##### Article

He showed his scars and then his tattoos-a sword on one arm and a very good likeness of a marijuana plant on the other.
Boyd, 30 years old and from Tampa, went on to claim descent from 23 generations of sword swallowers, said that he`d been swallowing swords since age 8, and that he`d appeared on ”That`s Incredible,” ”Real People” and the old David Frost show, among other TV shows.
Did he have a show at the carnival someone could catch?
”This spot is too small, so they don`t have a sideshow. That`s why I`m working the food stand. But if you come to the car, I`ll swallow some swords for you,” he said.
He walked across the small midway to where the car was parked, behind the funhouse. From out of the old Chevy, Boyd pulled his ”swords,” actually clothes hangers bent to resemble 20-inch knife blades. He tilted his head back, opened wide and slid a hanger down his throat, left it in for about five seconds, then pulled it out with a flourish.
He then placed two together and swallowed the two. Then three. Then four. ”That doesn`t do anything for me either,” Maturo, the manager, later said. ”I find it rather nauseating.” As it turned out, Maturo hired Boyd to work at the carnival not because of his talents as a deep throat. ”He came three weeks ago saying he was hungry and needed a job and that he had experience with big fairs and sideshows. So I gave him work.

##########
##### Dataset excerpts

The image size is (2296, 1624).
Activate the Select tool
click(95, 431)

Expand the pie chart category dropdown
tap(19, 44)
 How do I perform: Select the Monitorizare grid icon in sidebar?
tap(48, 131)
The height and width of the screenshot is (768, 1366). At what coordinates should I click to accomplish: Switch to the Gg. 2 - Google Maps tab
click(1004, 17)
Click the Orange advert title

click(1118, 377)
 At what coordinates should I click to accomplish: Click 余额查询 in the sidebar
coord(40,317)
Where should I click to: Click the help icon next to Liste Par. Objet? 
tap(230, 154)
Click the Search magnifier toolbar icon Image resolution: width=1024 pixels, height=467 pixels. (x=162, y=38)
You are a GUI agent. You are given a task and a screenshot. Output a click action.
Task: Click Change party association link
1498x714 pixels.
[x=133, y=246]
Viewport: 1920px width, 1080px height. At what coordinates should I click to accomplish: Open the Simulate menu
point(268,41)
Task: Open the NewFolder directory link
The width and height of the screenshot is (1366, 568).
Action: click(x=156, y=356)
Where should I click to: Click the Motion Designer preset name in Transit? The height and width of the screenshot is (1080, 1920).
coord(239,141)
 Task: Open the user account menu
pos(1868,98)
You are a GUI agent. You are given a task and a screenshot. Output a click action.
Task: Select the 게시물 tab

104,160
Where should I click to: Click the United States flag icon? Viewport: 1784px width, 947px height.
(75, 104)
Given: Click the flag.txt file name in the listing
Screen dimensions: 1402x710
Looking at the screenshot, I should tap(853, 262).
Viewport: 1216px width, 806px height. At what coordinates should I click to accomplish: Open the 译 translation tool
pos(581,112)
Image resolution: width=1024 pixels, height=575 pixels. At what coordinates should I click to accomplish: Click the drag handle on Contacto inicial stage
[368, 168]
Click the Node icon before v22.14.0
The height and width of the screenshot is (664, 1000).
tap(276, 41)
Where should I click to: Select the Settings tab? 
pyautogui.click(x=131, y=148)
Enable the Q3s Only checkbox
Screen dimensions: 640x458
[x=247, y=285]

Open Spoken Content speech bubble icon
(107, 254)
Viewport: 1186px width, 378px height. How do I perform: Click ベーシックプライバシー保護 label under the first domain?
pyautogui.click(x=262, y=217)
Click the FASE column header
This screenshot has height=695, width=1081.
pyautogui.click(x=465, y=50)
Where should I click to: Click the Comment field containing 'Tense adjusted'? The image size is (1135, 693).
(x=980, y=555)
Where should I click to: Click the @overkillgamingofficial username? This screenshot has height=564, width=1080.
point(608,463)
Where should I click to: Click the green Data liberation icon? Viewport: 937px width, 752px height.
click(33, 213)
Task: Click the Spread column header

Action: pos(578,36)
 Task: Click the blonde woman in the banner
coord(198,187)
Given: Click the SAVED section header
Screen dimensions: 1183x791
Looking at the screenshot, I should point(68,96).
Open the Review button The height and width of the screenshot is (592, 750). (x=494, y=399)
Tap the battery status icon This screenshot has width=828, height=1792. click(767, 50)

##########

■ **Short task 1**
Reproduce word for word the passage of the sword-swallower article that begins with "Boyd, 30 years" and ends with "with a flourish.".
■ **Short task 2**
Quote the records verbatim from the line containing "Where should I click to: Click the United" through the line containing "point(608,463)", including both of those lines.
The records have no connection to the article about the carnival sword swallower.

■ **Complete output 1**
Boyd, 30 years old and from Tampa, went on to claim descent from 23 generations of sword swallowers, said that he`d been swallowing swords since age 8, and that he`d appeared on ”That`s Incredible,” ”Real People” and the old David Frost show, among other TV shows.
Did he have a show at the carnival someone could catch?
”This spot is too small, so they don`t have a sideshow. That`s why I`m working the food stand. But if you come to the car, I`ll swallow some swords for you,” he said.
He walked across the small midway to where the car was parked, behind the funhouse. From out of the old Chevy, Boyd pulled his ”swords,” actually clothes hangers bent to resemble 20-inch knife blades. He tilted his head back, opened wide and slid a hanger down his throat, left it in for about five seconds, then pulled it out with a flourish.

■ **Complete output 2**
Where should I click to: Click the United States flag icon? Viewport: 1784px width, 947px height.
(75, 104)
Given: Click the flag.txt file name in the listing
Screen dimensions: 1402x710
Looking at the screenshot, I should tap(853, 262).
Viewport: 1216px width, 806px height. At what coordinates should I click to accomplish: Open the 译 translation tool
pos(581,112)
Image resolution: width=1024 pixels, height=575 pixels. At what coordinates should I click to accomplish: Click the drag handle on Contacto inicial stage
[368, 168]
Click the Node icon before v22.14.0
The height and width of the screenshot is (664, 1000).
tap(276, 41)
Where should I click to: Select the Settings tab? 
pyautogui.click(x=131, y=148)
Enable the Q3s Only checkbox
Screen dimensions: 640x458
[x=247, y=285]

Open Spoken Content speech bubble icon
(107, 254)
Viewport: 1186px width, 378px height. How do I perform: Click ベーシックプライバシー保護 label under the first domain?
pyautogui.click(x=262, y=217)
Click the FASE column header
This screenshot has height=695, width=1081.
pyautogui.click(x=465, y=50)
Where should I click to: Click the Comment field containing 'Tense adjusted'? The image size is (1135, 693).
(x=980, y=555)
Where should I click to: Click the @overkillgamingofficial username? This screenshot has height=564, width=1080.
point(608,463)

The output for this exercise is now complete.